The gap between the best and worst paid people in Britain is greater than previously thought, according to revised government figures for income inequality levels across the country. The new figures dispel arguments made by the Conservatives that the gap between rich and poor – on official measurements of income inequality – has narrowed since the party entered power in 2010. Surveys do not always fully capture the incomes of the richest families, particularly those among the top 1%.
The Office for National Statistics said the UK’s Gini coefficient – the most common international measurement of inequality which uses a score of 0-100%, whereby 100% would indicate one person controlling everything – should have been 34.5% in the financial year ending in 2018, rather than 32.5% as official records show.
It said the score would have been around 1.9 percentage points higher on average in the years between 2002 and 2018 if the latest revisions had been taken into account. Britain has one of the highest Gini scores for income inequality in the western world, after the divide between rich and poor ballooned in the late 1970s and early 1980s. It has remained relatively unchanged with a score in the mid-30s since the early 1990s.
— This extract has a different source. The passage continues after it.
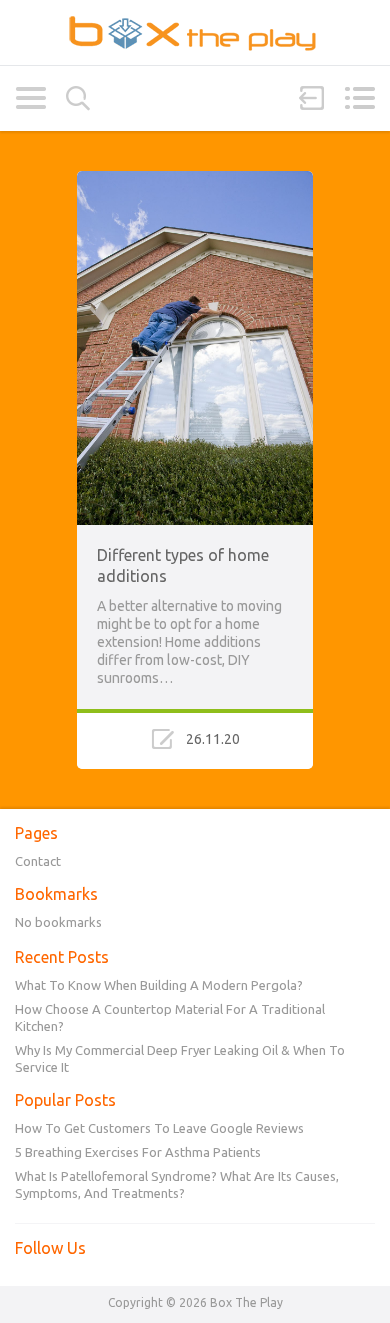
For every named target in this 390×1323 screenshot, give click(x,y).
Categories (30, 98)
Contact (38, 861)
According to the fresh analysis, income inequality rose sharply in the years up to the financial crisis, fell during the economic collapse, and has been broadly flat since.
It said the average income of the top 10% rose by 28.5% between 2001-02 and 2007-08. As the banking collapse damaged the earnings of the highest paid, incomes for the group which is likely to include bankers and highly paid professionals fell by 20.8% by the end of 2012-13. Before the revisions, official figures had shown little change over the period.